Een vennootschap die op het moment van haar ontbinding geen baten heeft, houdt op grond van artikel 19 lid 4 van boek 2 BW op het moment van haar ontbinding op te bestaan. Daar waar het normaal gesproken nodig is het vermogen van een ontbonden vennootschap te vereffenen (liquidatie van het vermogen), bestaat deze noodzaak bij een vennootschap zonder baten niet. Om die reden kan bij de ontbinding van een vennootschap zonder baten de vereffeningsfase worden overgeslagen en leidt ontbinding meteen tot het einde van de vennootschap. De snelheid waarmee de vennootschap na haar ontbinding ophoudt te bestaan, is de reden waarom deze wijze van ontbinding (ondanks het feitelijk uitblijven van enige liquidatie) ook wel turboliquidatie wordt genoemd.
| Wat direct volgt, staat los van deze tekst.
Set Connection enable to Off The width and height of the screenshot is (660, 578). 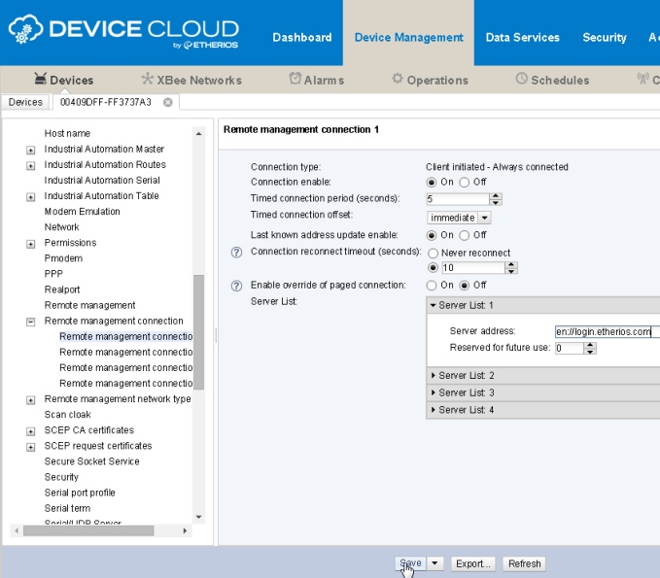coord(465,183)
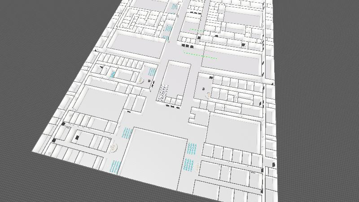Select the cyan chair cluster nearest the bottom-left map edge

pos(115,167)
In de praktijk komt het geregeld voor dat de veronderstelling dat de vennootschap ten tijde van haar ontbinding geen baten had onjuist blijkt. Bij nader inzien was er toch nog actief aanwezig dat vereffend had moeten worden. Kortom: de vereffeningsfase is ten onrechte overgeslagen en dient alsnog te worden doorlopen.
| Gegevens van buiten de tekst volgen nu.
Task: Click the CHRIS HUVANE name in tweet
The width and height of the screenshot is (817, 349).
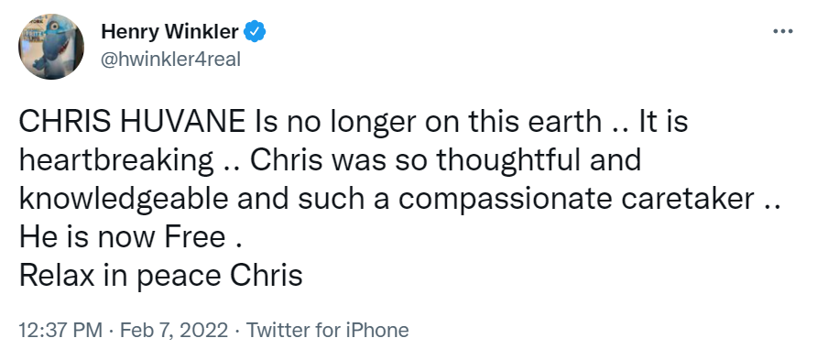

Vaak is in een dergelijke situatie de eerste reactie om artikel 23c van boek 2 BW toe te passen, in welk artikel de heropening van de vereffening is geregeld. Dat ligt voor de hand, nu dit artikel specifiek geschreven lijkt voor deze situatie. Het is echter maar de vraag of dit artikel van toepassing is in de situatie waarin er ten tijde van de ontbinding nog actief beschikbaar was binnen de vennootschap. Er kan immers ook worden beredeneerd dat - nu er ten tijde van de ontbinding actief aanwezig was in de vennootschap - de turboliquidatie feitelijk nooit heeft kunnen plaatsvinden. Er is in dat geval sprake van een ontbonden vennootschap die nog altijd wacht op de vereffening van haar vermogen en zogezegd in liquidatie verkeert.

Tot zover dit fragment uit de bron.